• **TASK TO COMPLETE**: Since only the total matters, count the lines of these entries containing the word "link" and write that total alone.

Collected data

***

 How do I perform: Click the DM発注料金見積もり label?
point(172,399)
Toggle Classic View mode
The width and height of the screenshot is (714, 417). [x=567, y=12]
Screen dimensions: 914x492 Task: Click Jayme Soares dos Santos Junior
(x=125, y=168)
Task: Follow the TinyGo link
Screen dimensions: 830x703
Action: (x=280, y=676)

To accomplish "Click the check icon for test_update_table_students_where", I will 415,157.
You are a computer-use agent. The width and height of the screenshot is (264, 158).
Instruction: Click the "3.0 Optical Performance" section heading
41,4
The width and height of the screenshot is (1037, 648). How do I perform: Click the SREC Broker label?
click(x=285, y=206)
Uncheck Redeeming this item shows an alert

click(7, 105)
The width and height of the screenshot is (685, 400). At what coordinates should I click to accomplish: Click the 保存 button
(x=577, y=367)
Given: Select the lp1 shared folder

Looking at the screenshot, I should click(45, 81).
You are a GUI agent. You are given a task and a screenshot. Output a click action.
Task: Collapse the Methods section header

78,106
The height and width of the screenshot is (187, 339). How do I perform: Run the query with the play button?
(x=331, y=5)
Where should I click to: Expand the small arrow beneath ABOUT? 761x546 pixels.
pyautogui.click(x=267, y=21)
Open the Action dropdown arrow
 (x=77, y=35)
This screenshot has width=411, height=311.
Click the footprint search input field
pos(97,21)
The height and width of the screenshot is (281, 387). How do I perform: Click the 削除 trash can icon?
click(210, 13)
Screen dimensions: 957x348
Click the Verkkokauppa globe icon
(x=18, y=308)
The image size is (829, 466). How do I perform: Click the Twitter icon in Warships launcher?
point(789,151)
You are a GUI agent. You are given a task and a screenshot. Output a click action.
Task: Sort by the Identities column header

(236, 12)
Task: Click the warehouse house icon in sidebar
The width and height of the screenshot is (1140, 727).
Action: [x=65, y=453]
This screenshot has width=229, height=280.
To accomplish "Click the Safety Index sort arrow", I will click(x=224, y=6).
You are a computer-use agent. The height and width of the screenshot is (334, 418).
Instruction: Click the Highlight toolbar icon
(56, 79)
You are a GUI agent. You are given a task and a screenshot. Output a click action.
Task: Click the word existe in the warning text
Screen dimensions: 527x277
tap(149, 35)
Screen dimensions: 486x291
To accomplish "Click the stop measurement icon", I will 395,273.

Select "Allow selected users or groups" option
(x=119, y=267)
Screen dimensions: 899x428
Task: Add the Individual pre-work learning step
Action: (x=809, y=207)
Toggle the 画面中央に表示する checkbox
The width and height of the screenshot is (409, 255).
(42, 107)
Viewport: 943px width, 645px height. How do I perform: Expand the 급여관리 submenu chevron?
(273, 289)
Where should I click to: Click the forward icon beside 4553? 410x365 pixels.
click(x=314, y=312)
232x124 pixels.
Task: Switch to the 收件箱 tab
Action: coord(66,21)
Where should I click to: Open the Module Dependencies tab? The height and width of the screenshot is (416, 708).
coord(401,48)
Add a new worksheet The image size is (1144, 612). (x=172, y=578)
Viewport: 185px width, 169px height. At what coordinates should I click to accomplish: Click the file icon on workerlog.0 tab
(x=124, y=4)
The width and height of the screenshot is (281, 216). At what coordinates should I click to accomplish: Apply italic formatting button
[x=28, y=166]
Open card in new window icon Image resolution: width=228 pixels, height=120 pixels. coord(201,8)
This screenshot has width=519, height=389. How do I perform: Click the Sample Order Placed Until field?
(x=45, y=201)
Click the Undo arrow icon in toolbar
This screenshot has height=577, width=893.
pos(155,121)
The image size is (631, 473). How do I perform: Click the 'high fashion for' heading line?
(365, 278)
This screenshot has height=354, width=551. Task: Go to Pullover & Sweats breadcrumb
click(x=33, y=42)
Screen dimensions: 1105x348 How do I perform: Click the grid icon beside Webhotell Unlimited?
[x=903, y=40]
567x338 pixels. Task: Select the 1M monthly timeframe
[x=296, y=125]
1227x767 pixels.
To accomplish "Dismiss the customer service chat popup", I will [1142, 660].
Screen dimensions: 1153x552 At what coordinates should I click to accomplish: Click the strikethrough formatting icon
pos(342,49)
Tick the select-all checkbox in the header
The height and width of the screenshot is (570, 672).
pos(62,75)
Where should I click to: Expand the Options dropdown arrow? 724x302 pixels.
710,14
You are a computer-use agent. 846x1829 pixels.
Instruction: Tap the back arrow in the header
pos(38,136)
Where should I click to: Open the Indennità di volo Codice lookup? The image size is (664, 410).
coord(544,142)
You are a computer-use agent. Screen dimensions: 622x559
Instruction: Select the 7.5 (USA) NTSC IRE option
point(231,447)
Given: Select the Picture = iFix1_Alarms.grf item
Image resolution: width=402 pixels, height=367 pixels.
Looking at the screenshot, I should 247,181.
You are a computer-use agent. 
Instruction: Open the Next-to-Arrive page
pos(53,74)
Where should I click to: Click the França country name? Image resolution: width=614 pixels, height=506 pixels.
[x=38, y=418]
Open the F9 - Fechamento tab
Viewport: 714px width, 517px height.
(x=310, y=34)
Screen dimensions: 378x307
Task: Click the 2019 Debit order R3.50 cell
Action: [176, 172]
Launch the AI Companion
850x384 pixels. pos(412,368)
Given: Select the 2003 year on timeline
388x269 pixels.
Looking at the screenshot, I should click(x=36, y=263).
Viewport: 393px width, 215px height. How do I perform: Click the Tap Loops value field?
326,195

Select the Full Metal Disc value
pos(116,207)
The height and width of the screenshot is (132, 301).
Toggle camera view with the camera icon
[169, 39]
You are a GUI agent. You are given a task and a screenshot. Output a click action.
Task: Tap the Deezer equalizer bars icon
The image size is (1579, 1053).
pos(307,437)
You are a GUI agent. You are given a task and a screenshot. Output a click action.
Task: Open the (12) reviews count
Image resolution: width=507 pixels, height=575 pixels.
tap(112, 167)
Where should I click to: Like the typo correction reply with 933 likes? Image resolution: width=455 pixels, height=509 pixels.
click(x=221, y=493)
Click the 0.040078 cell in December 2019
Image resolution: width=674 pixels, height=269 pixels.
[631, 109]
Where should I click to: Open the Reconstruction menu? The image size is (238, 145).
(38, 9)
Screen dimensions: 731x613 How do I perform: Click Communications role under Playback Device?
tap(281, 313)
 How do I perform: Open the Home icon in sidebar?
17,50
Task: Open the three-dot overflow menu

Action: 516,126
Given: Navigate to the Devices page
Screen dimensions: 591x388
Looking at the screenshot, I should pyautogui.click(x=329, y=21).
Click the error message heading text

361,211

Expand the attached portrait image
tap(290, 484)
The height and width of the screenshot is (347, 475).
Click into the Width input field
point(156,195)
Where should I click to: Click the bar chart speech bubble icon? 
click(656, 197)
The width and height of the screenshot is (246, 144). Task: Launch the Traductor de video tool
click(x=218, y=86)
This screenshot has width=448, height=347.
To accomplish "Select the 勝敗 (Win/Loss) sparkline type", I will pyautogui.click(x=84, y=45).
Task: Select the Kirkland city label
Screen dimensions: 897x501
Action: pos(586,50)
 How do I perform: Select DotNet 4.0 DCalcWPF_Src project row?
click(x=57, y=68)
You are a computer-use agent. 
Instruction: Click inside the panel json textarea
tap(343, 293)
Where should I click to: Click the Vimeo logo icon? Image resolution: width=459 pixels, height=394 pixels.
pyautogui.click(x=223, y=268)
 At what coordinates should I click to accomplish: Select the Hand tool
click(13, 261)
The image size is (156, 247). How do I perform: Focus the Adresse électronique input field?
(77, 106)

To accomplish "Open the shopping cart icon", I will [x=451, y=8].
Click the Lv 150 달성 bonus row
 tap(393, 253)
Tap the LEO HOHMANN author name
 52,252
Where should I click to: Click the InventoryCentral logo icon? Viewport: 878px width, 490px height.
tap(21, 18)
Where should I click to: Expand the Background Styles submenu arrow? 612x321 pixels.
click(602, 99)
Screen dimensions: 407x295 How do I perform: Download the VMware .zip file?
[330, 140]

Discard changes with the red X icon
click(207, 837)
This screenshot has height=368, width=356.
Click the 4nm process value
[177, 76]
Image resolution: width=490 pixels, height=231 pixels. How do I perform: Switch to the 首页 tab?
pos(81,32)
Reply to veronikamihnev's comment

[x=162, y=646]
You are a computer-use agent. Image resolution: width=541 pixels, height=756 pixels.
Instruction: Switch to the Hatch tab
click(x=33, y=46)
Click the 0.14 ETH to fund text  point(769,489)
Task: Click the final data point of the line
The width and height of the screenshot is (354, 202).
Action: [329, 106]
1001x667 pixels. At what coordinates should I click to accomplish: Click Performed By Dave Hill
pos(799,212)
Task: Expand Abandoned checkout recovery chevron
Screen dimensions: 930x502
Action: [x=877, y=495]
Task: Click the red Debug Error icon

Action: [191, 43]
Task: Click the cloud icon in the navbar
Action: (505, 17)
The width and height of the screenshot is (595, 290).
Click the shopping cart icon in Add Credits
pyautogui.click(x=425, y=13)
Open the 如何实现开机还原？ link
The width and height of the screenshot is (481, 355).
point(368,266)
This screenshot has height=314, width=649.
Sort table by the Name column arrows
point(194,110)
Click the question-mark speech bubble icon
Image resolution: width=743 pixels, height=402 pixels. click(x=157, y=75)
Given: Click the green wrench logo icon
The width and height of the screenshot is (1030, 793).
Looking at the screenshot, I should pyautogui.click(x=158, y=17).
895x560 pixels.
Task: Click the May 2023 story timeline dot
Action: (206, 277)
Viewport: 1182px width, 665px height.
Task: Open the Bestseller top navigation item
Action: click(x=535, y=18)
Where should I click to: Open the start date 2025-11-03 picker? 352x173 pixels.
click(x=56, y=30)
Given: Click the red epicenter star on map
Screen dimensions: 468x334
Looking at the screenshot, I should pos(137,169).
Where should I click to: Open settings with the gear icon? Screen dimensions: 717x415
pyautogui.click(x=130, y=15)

***

• **RESULT OF THE EXERCISE**: 2